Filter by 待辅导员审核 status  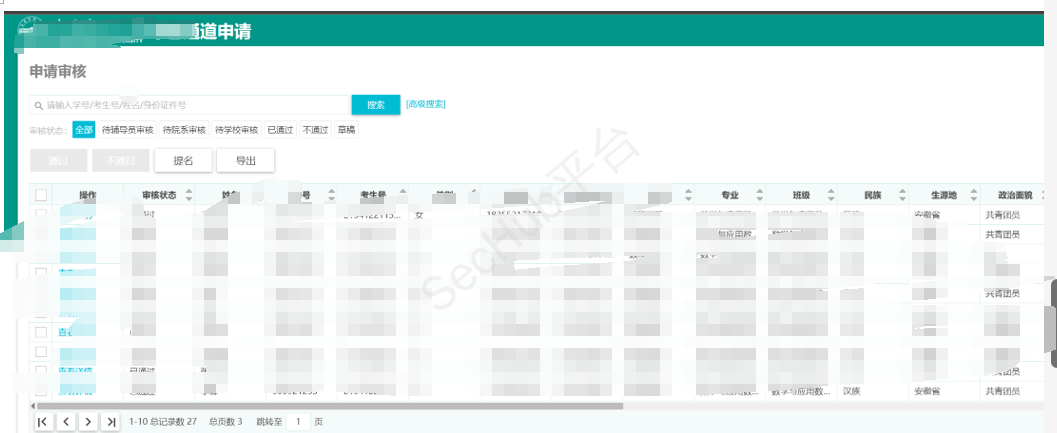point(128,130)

* * *

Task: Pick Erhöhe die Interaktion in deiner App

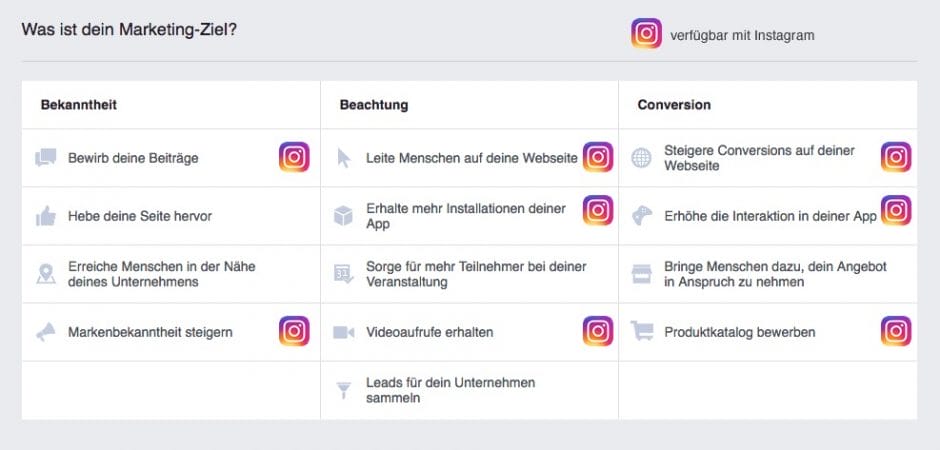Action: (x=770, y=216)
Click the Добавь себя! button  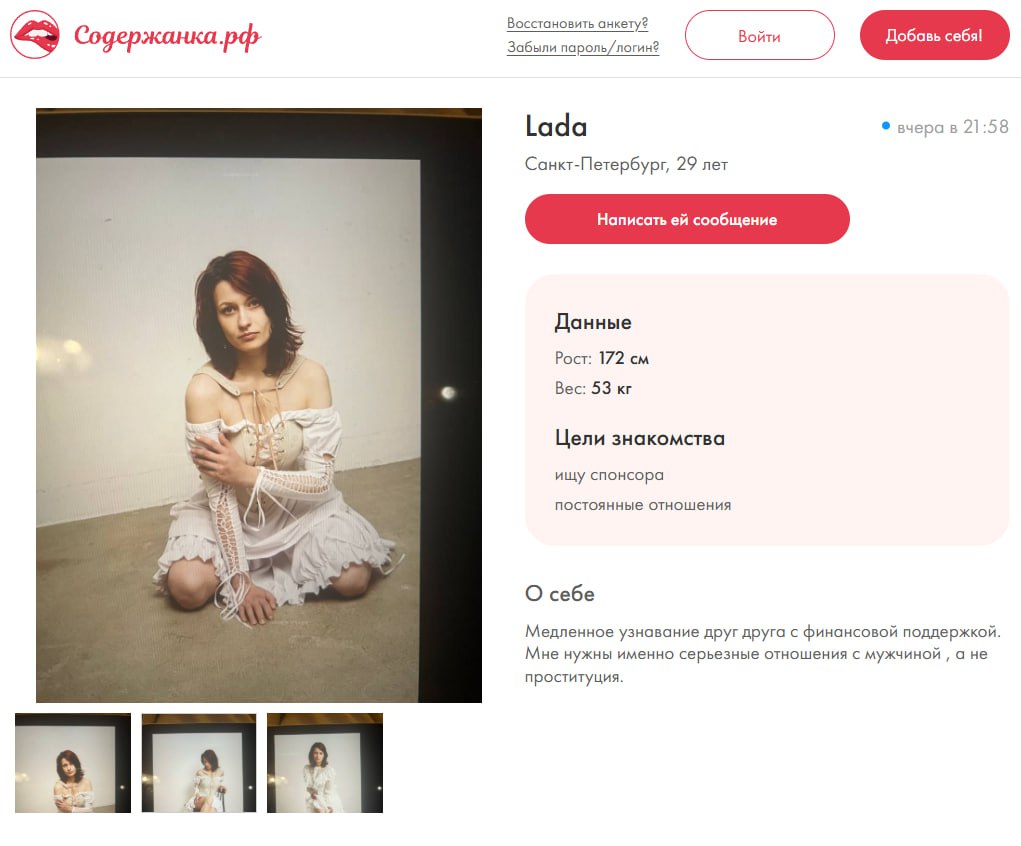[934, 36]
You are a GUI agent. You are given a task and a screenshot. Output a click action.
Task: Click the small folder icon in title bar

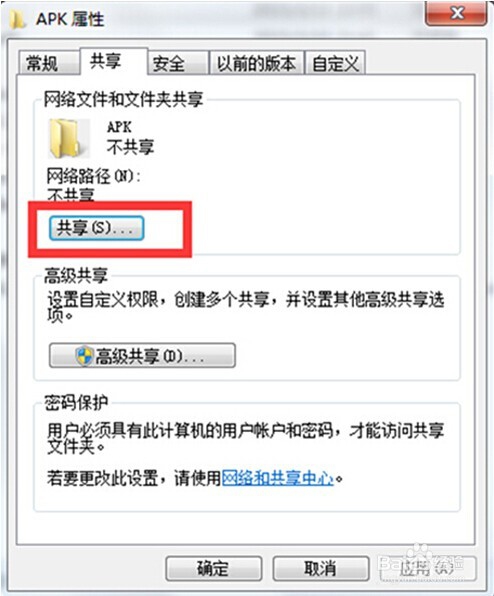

* * *

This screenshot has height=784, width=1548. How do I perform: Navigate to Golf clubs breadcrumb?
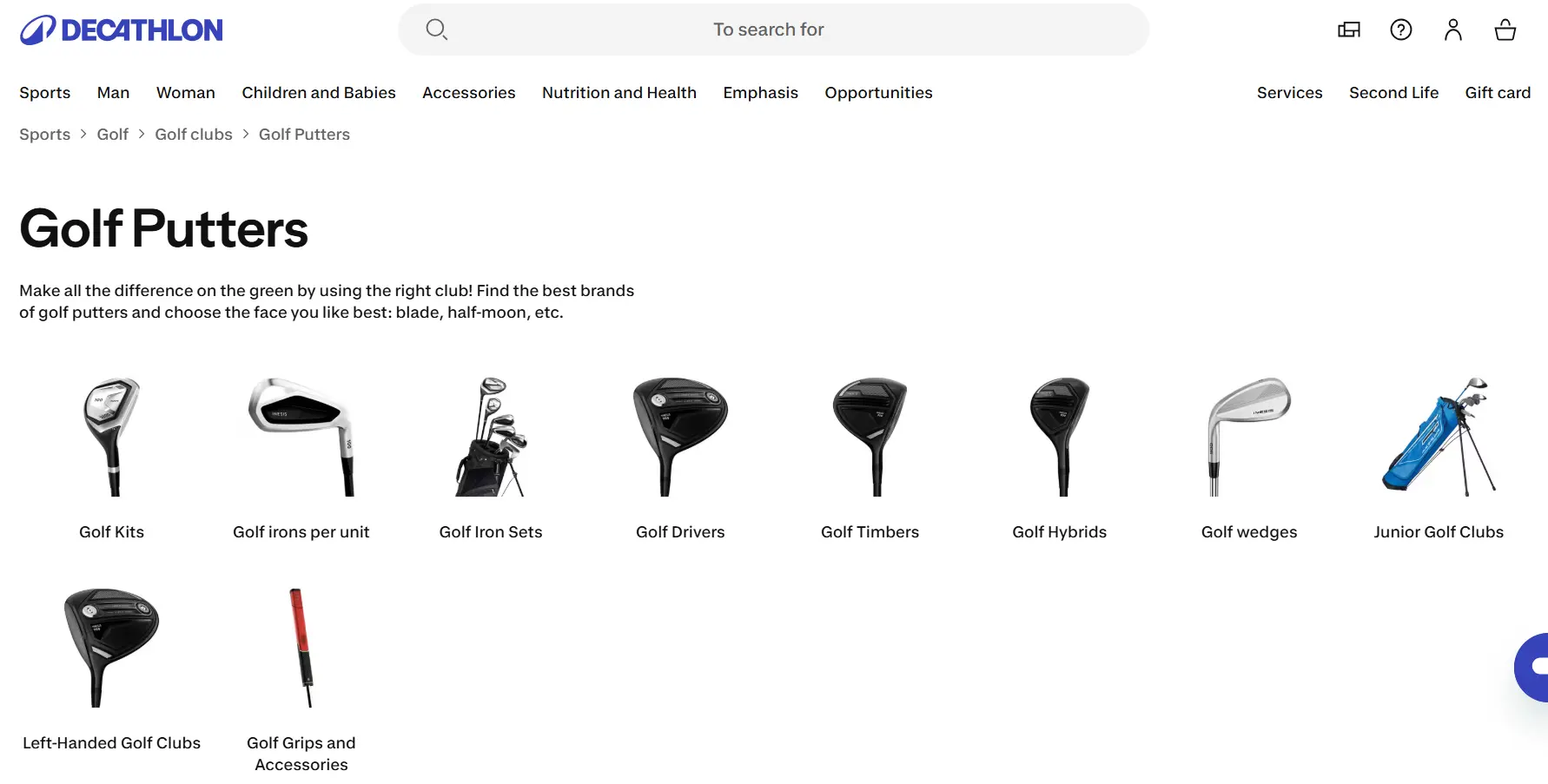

_WHAT YOU NEED TO DO_
What is the number of lines in the listing that contain "screenshot"? State it and nothing more.

_EXERCISE RESULT_
2